MATERIAL PROVIDED ::
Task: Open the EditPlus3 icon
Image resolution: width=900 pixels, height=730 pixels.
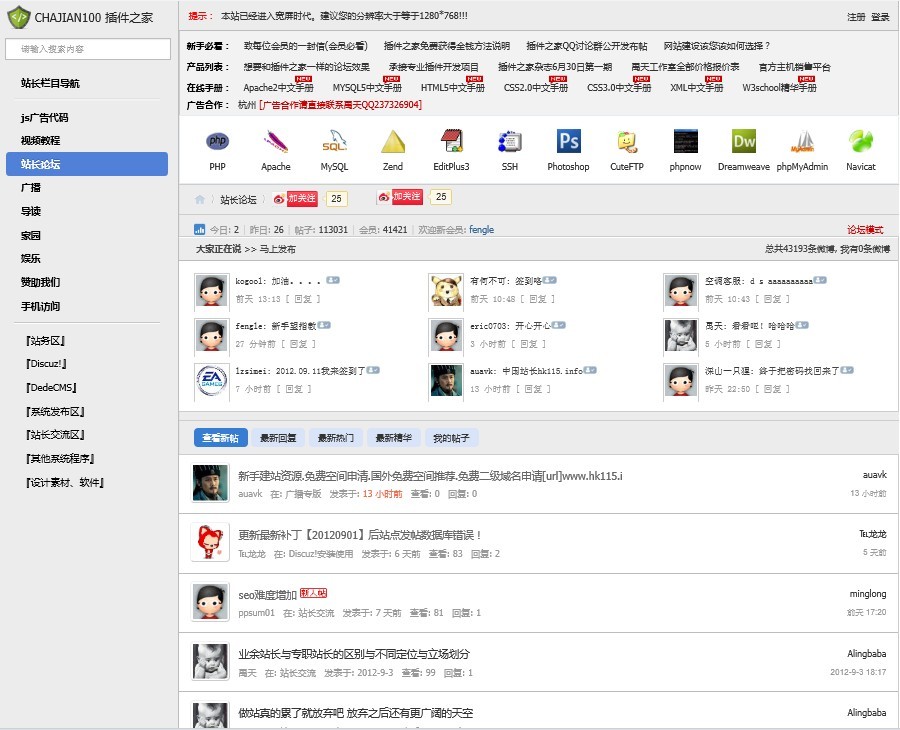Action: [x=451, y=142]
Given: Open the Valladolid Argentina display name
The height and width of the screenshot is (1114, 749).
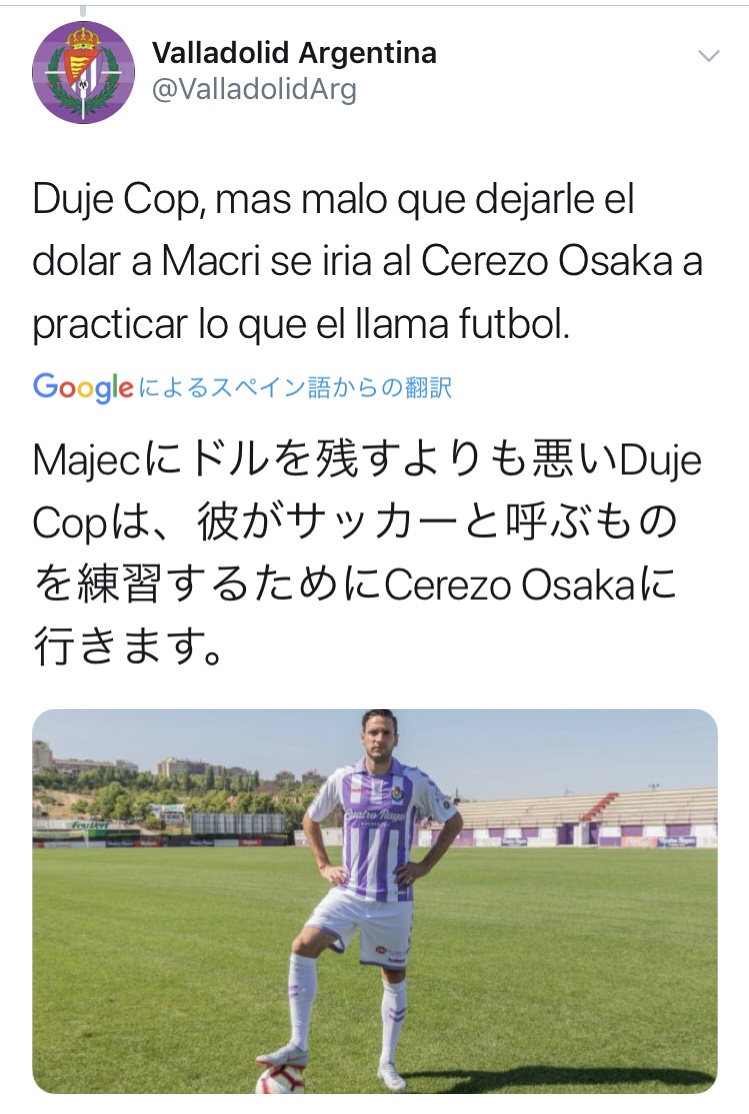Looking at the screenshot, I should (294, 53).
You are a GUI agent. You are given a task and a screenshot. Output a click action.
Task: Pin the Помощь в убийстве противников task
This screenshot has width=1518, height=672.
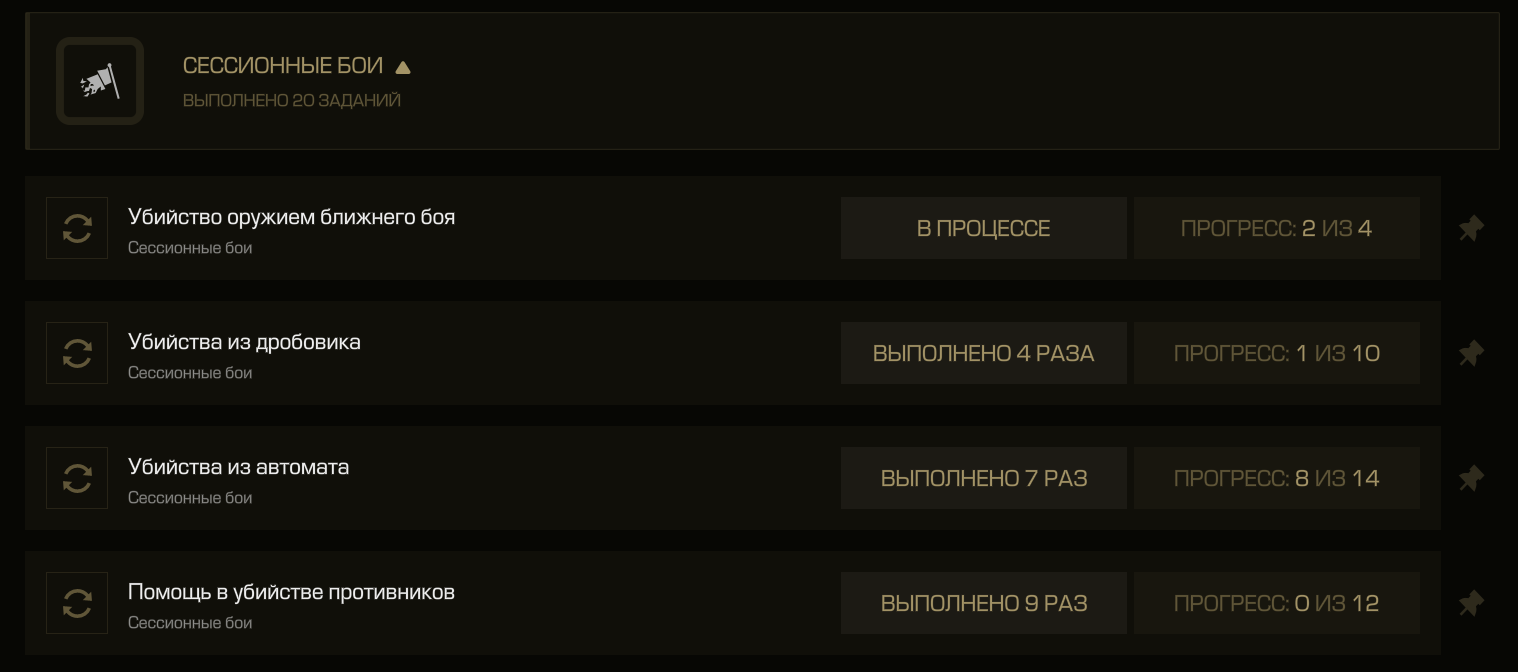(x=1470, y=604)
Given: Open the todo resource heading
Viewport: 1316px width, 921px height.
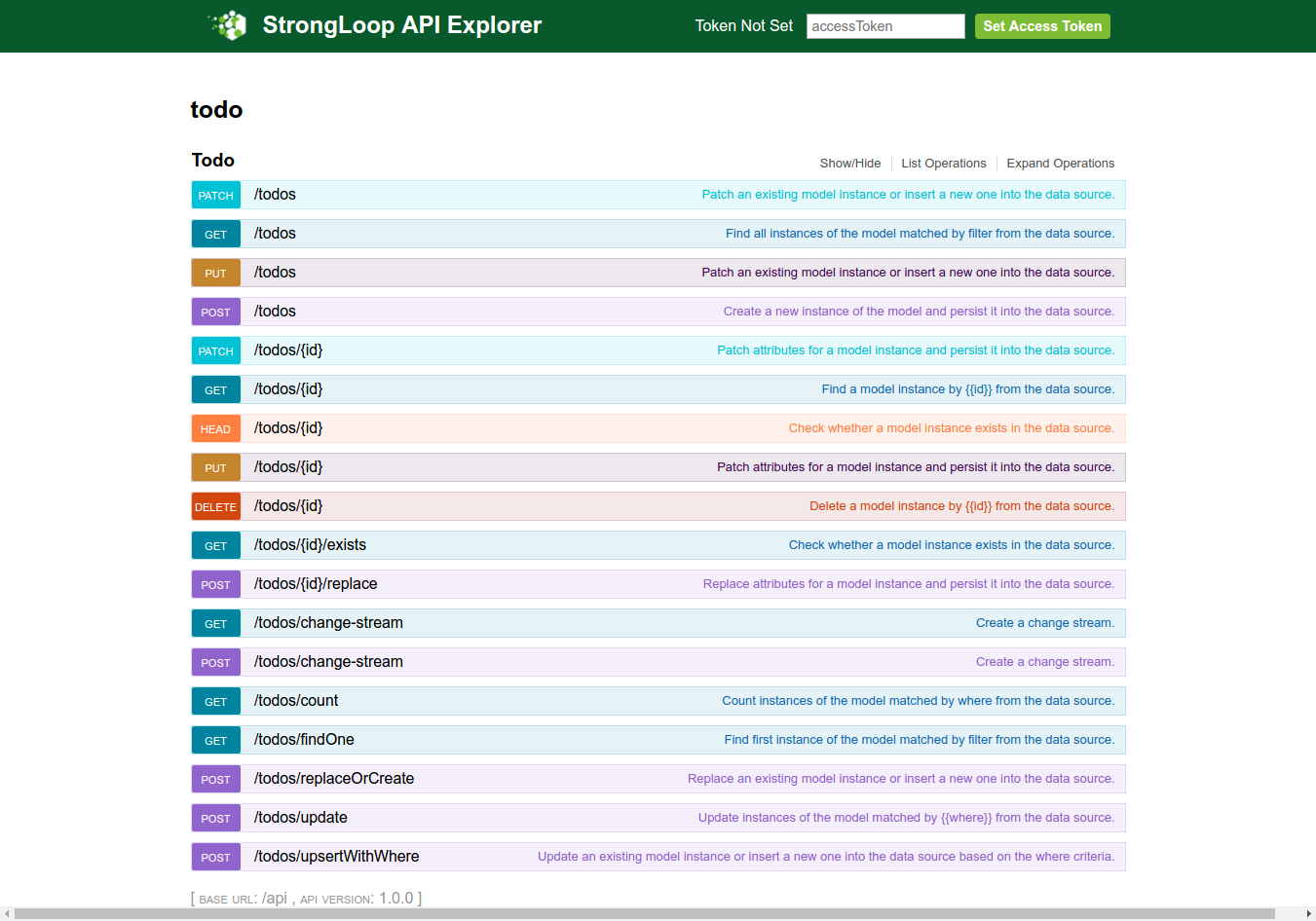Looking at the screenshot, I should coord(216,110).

==

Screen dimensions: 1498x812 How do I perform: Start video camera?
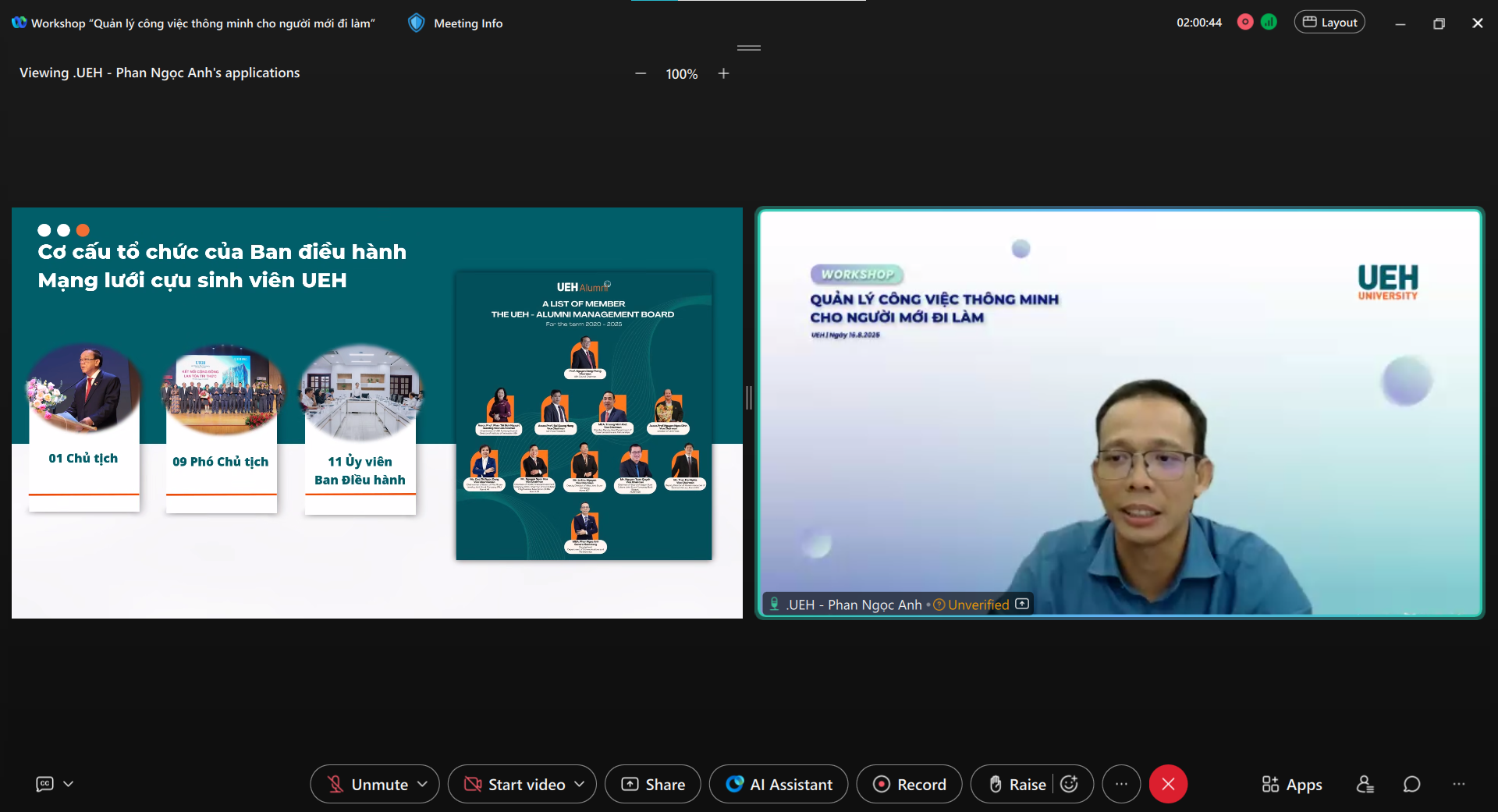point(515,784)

REQUIREMENT ::
What lines in the data include the string "Open"? Copy each one.

ANSWER SECTION ::
Task: Open the EditPlus3 icon
Given: Open the Valladolid Argentina display name
Given: Open the todo resource heading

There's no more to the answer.